§ EXERCISE GOAL
In the market commentary below, what figure is given for Core PCE in April? Please answer in a few words.

Historically, there is a negative correlation between inflation and "growth" stock returns. This is because the bulk of a "growth" stock's value is derived from the earnings we can expect in the future. As inflation rises, these future earnings must be discounted at a higher rate to account for diminished purchasing power in the future. To that end, "growth" stocks continue to underperform their "value" counterparts, where a greater portion of the value is derived from present earnings. These value companies are often more cyclical and benefit from the more immediate rise in earnings expected to come because of the reopening and pent-up demand. So, while the tech-heavy S&P 500 has lagged, more cyclical corners of the market have continued to impress. The question is: for how long?
The Fed's preferred measure of inflation, Core PCE, came in at 3.1% for the month of April. This was higher than economists had expected. Still, the Fed remains in the camp that inflation is transitory. In their view, it is coming from a low base, and any supply/demand imbalances will work themselves out as the economy gets back to normal. Yet, there is a growing sense that this could be shortsighted, especially in the face of rising wages. With job openings at a record despite an unemployment rate of over 6%, companies have been forced to increase wages. Higher wages could result in stickier inflation than what the Fed anticipates. Should that be the case, they could be forced to tighten faster than their current timetable indicates. At that point, the growth/value dynamic could turn once again.

(Items from a dataset)

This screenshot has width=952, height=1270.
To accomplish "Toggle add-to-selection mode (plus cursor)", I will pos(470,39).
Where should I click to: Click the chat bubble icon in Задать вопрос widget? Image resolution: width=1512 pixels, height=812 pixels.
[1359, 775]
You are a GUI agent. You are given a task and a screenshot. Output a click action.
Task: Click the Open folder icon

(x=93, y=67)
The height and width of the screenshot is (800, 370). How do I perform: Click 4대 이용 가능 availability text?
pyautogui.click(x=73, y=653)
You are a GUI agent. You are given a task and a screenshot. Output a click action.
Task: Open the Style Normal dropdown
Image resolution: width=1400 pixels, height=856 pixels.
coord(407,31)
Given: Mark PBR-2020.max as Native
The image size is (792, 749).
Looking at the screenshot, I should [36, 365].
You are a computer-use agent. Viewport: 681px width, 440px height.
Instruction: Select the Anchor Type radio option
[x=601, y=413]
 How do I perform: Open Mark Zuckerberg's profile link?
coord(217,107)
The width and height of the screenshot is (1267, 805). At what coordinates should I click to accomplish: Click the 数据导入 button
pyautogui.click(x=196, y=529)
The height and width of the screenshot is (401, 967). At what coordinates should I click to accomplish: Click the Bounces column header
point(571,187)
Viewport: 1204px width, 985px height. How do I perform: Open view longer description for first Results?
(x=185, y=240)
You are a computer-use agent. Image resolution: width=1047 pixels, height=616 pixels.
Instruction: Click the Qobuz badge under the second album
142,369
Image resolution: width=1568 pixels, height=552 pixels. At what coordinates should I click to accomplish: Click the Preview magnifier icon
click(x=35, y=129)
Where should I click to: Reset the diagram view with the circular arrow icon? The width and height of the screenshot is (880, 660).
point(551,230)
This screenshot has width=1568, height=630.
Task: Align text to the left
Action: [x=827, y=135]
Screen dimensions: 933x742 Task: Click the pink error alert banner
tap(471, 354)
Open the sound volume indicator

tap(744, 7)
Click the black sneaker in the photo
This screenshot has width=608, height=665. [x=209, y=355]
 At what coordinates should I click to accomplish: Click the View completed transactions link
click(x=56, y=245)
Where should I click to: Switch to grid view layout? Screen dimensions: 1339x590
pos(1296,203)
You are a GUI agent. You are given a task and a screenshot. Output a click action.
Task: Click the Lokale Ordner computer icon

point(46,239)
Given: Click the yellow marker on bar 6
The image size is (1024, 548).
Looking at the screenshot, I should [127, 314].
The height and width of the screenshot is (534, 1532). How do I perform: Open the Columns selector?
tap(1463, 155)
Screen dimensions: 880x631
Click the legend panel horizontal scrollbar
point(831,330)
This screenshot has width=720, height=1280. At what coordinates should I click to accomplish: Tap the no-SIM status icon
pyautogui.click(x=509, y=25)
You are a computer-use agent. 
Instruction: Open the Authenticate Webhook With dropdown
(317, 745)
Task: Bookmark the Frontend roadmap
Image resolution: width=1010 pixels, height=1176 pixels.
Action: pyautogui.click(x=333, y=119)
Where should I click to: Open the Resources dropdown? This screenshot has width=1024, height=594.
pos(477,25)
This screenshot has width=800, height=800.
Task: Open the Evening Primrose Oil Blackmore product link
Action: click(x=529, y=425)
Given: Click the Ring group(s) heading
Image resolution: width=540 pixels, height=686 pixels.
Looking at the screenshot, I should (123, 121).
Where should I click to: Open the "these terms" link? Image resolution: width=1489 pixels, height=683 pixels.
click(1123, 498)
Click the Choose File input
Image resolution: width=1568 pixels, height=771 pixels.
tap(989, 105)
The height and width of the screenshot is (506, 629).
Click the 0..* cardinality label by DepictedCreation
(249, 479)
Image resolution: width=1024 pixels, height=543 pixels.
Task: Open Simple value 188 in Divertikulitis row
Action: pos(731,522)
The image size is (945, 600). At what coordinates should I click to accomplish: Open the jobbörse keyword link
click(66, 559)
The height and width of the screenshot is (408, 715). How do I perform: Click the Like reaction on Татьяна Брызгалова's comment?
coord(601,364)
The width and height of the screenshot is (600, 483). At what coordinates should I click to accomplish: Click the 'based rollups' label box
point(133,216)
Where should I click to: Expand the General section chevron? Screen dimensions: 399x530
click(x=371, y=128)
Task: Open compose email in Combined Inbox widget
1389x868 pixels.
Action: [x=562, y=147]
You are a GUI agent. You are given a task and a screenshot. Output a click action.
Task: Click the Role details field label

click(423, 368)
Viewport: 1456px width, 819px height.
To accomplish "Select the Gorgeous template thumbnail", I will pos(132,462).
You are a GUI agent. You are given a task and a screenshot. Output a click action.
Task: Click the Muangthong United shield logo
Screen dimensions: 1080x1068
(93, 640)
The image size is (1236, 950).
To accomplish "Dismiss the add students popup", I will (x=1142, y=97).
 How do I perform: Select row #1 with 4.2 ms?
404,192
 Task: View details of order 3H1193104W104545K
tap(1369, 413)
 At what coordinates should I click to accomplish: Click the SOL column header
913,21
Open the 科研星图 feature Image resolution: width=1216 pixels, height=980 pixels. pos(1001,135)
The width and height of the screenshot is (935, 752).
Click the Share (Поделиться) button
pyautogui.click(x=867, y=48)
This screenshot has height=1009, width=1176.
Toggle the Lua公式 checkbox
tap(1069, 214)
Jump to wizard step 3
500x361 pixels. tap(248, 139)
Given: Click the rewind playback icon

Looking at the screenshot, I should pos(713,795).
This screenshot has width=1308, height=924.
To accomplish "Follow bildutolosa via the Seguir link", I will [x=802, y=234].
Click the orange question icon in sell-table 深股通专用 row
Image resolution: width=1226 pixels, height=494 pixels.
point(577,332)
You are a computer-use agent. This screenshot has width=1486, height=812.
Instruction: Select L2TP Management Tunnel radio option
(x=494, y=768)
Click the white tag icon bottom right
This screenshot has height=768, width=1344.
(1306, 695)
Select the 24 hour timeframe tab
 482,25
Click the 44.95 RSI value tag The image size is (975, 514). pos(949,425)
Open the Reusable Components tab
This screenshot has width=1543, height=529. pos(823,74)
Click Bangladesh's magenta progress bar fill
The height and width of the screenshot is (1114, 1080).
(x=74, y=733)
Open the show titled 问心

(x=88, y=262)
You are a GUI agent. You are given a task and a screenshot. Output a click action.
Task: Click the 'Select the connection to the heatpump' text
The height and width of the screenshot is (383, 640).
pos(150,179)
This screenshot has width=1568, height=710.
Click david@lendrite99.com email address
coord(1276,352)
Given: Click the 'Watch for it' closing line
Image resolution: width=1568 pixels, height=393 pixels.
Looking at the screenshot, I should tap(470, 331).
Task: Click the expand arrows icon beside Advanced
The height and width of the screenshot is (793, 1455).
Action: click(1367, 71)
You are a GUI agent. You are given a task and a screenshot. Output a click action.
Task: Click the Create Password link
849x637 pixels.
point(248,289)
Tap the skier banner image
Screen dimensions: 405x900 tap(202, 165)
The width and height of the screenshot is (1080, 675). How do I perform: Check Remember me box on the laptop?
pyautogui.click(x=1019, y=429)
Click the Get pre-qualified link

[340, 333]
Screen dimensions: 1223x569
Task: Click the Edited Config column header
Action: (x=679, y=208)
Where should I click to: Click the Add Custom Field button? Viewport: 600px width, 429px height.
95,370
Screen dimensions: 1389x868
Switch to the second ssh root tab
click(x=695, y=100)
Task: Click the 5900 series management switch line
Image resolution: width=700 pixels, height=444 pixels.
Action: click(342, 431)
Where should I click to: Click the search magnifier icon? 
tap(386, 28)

§ EXERCISE RESULT
3.1%